Newspaper Articles


Charleston Sunday Gazette-Mail
October 11, 1959

'Candidate' Kennedy Sees: Leadership Major Issue in '60 Race

By Thomas F. Stafford

The all-encompassing issue in the 1960 presidential campaign, in the opinion of U. S. Sen. John F. Kennedy, is whether the Eisenhower administration has provided the leadership to solve the critical problems of the day.

This leadership, or lack of leadership, he said, covers a variety of subjects, including education, depressed areas, agriculture, military progress, space science, and other things that "have been kept in the status-quo."

The sandy-haired Massachusetts Senator, himself an unavowed but obvious campaigner for the presidency, was accompanied by his pretty wife when he held a brief press conference at the Daniel Boone Hotel Saturday prior to a speaking engagement at the Civic Center.

Asserting, with his customary frankness that the Democrats have no built-in assurances that they can win the White House in 1960, Kennedy said it will be their job to convince the voters that they will provide the leadership that has been lacking in the Eisenhower administration.

He recalled that the Democrats have been the losers nationally since 1952, and while "they have an excellent opportunity" they haven't won the White House yet. He pointed out that his party hasn't had a majority in a national election since 1944, and no plurality since 1948.

Another major issue - if not the major issue - he said, would be foreign policy.

He again refused to say what his plans are for next year, reiterating what he had said earlier in the week in a New England public appearance. "I'll make my decision early in 1960," he said.

In answer to questions, he noted, however, that members of his staff have made contacts with West Virginians with respect to his running for President. He mentioned specifically that they conferred with Charles Love, Charleston attorney, and Robert McDonough, Parkersburg businessman.

The 42-year-old Kennedy, who flew to Charleston in his chartered Convair, is on a swing that brought him from New England for two appearances in West Virginia Saturday. He has two more speeches planned today in New York State and Connecticut.

He told newsmen that President Eisenhower's recent effort to bring about better U. S. - Russian relations through personal diplomacy "was helpful." On the same theme, he believes the President's trip to Russia next spring is a good thing.

As for the delay in the trip, from this fall to next spring, being a political move, Kennedy refused to brand it such. This charge has been made by some of Mr. Eisenhower's critics.

It could be helpful politically to the Republican Party, Kennedy remarked, but there is absolutely no evidence that the delay was made for that purpose.

He was obliquely critical of the Eisenhower administration for its failure to keep up in outer space research. Certainly it will be a major issue in the 1960 presidential campaign, he said.

When the most backward nation in Europe can pull ahead of the most forward in the world, and today hold a three-year lead in outer space research, it's time to ask questions, he said.


Senator Blasts At Ike

By Harry G. Hoffmann

U. S. Sen. John F. Kennedy, accusing President Eisenhower of playing along with the steel companies to break the steel strike, proposed here Saturday congressional action to block "one-sided" intervention in the future.

Kennedy made his views clear on the top current domestic issue during a day-long visit to West Virginia that wound up last night when he addressed more than 1,200 Democrats at a $10-a-plate fund-raising dinner at the Charleston Civic Center.

The youthful-looking Massachusetts Democrat, front runner for the 1960 presidential nomination, termed President Eisenhower's action in the steel strike as "the most one-sided, unfortunate, unfair action in this administration's history."

▶ _DATA LINES_
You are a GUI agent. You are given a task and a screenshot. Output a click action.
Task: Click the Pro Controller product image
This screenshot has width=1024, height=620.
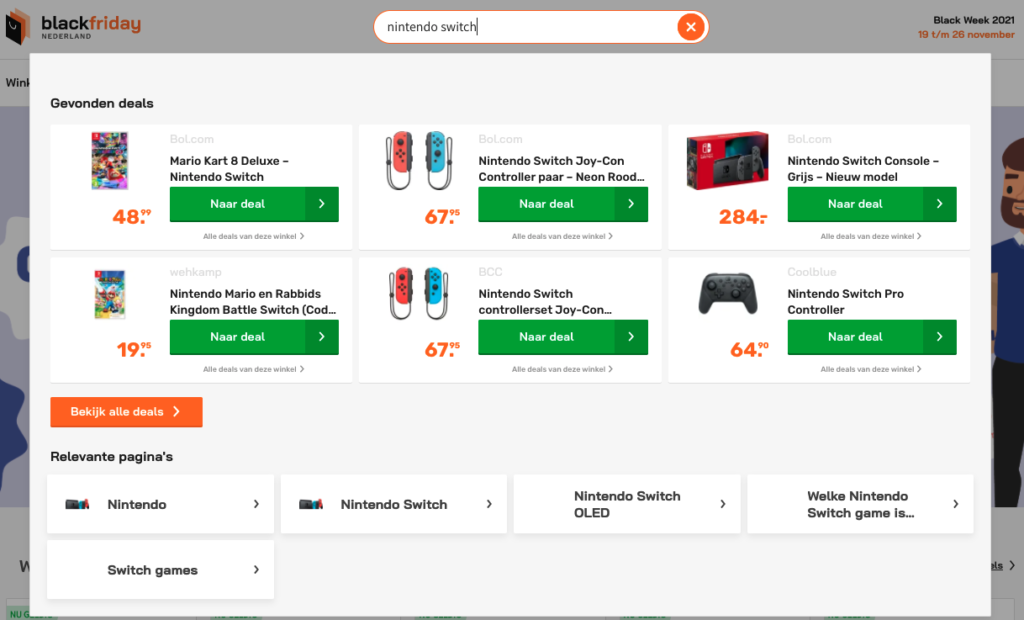727,294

▶ _WRITTEN PROBLEM 1_
In the Kennedy articles, list the subjects that Kennedy said the administration's leadership, "or lack of leadership," covers.
▶ _WRITTEN PROBLEM 2_
Shorten the paragraph of the Kennedy articles that begins "He recalled that the Democrats" while keeping its main facts.
The listing above comes from a separate source.

▶ _CORRECT ANSWER 1_
- Education
- Depressed areas
- Agriculture
- Military progress
- Space science

▶ _CORRECT ANSWER 2_
Kennedy noted that Democrats have lost nationally since 1952. Despite "an excellent opportunity," they have not yet won the White House. The party has had no majority in a national election since 1944 and no plurality since 1948.